* **Page extract**:
Alan Riach

Outer Limits: Visions of Apocalypse in Modern Scottish Science Fiction

Hugh MacDiarmid’s 1963 translation of Harry Martinson’s epic poem Aniara (1956) presents in English the great Swedish poet’s scifi “end of all things” vision, in which nuclear explosion knocks a Noah’s ark spaceship off course, sending all the survivors of humankind towards oblivion. The universe is wasted and everyone will die, but the poem is a series of “songs” of lament for the lost earth, following each other “in blast waves” as we imagine “the hurricane draughts, the seething heat and the gradual aftermath of radiation in a work whose symphonic breadth derives from one shuddering theme” as noted in the introduction: “humanity’s fall away from earth, into the trackless void.” MacDiarmid’s version is one of the great anti-nuclear poems and affirmations of human potential, countering the devastation modernity proposes, doing what scifi does best: imagining the worst outcome of human potential. It interlinks with other Scottish literary visions of apocalypse, such as Wild Harbour (1936) by Ian Macpherson (1905-44), Ewan MacColl’s play, Uranium 235 (1952), the anti-Polaris Scottish folk songs of the 1960s, Sorley MacLean’s 1970s poem “Screapadal,” Edwin Morgan’s visions of nuclear disaster in Sonnets from Scotland (1984) and “Memories of Earth,” Troy Kennedy Martin’s Edge of Darkness (1985) and Louise Welsh’s “Plague Times” trilogy, A Lovely Way to Burn (2014), Death is a Welcome Guest (2015) and No Dominion (2017). The grim presentation of the prospect of death without redemption in Aniara also connects from Sweden to Finland, with Sibelius’s Fourth Symphony and Tapiola: north European winter at its worst.

* **Requirement**:
Extract the full passage above on visions of apocalypse in Scottish science fiction, word for word and complete.

* **Stored data**:
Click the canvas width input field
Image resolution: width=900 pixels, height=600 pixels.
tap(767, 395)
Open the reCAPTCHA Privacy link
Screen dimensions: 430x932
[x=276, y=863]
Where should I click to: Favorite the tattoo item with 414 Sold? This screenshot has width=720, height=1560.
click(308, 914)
==
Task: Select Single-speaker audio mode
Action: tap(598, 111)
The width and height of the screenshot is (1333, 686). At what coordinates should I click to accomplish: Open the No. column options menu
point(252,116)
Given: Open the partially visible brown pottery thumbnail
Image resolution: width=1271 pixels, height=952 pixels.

* **Response below**:
Alan Riach

Outer Limits: Visions of Apocalypse in Modern Scottish Science Fiction

Hugh MacDiarmid’s 1963 translation of Harry Martinson’s epic poem Aniara (1956) presents in English the great Swedish poet’s scifi “end of all things” vision, in which nuclear explosion knocks a Noah’s ark spaceship off course, sending all the survivors of humankind towards oblivion. The universe is wasted and everyone will die, but the poem is a series of “songs” of lament for the lost earth, following each other “in blast waves” as we imagine “the hurricane draughts, the seething heat and the gradual aftermath of radiation in a work whose symphonic breadth derives from one shuddering theme” as noted in the introduction: “humanity’s fall away from earth, into the trackless void.” MacDiarmid’s version is one of the great anti-nuclear poems and affirmations of human potential, countering the devastation modernity proposes, doing what scifi does best: imagining the worst outcome of human potential. It interlinks with other Scottish literary visions of apocalypse, such as Wild Harbour (1936) by Ian Macpherson (1905-44), Ewan MacColl’s play, Uranium 235 (1952), the anti-Polaris Scottish folk songs of the 1960s, Sorley MacLean’s 1970s poem “Screapadal,” Edwin Morgan’s visions of nuclear disaster in Sonnets from Scotland (1984) and “Memories of Earth,” Troy Kennedy Martin’s Edge of Darkness (1985) and Louise Welsh’s “Plague Times” trilogy, A Lovely Way to Burn (2014), Death is a Welcome Guest (2015) and No Dominion (2017). The grim presentation of the prospect of death without redemption in Aniara also connects from Sweden to Finland, with Sibelius’s Fourth Symphony and Tapiola: north European winter at its worst.